SegFormer icon indicating copy to clipboard operation
SegFormer copied to clipboard

Pre-training info

Open nargenziano opened this issue 1 year ago • 5 comments

Hello and thanks for the work.

I was wondering if you could share more info regarding the pre-training of MiT architectures. I've read from other issues that the configs are the same as pvt_v2, but what is the actual pre-training code you used? Is it the PVT classification training? I tried to edit the PyramidVisionTransformer model to make it identical to MiT B3 and ran the ImageNet classification training of PVT from scratch, however, the classification performance was worse than the one expected for PVT-v2 B3 (around 77.3% Acc@1, instead of the expected 83.1%). What is the expected pre-training performance of MiT?

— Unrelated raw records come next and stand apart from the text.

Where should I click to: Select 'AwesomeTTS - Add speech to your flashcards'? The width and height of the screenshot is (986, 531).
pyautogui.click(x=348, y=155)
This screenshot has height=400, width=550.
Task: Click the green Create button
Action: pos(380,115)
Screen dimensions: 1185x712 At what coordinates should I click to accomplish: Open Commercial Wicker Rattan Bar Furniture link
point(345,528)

nargenziano avatar Jan 19 '23 17:01 nargenziano

I have the same question.

The paper states "We pre-train the encoder on the Imagenet-1K dataset".

Does this mean the encoder is trained a classification task first? If so, is there code for this to share? I can not find it in the repo.

Primarily, I want to be able to reproduce the "mit_*pth" files, either conceptually or with your code.

gauenk avatar Mar 03 '23 18:03 gauenk

following up...

gauenk avatar Apr 08 '23 04:04 gauenk

Same question here. Seems that the classification head(commented out) in MiT backbone won't work cause the output of stage 4 is B*49*512, and can't directly be followed with an nn.Linear to output B*1000.

wangh09 avatar Apr 18 '23 07:04 wangh09

following up..

Mike-HH avatar May 17 '23 03:05 Mike-HH

following up...

waw123456 avatar Jan 08 '24 08:01 waw123456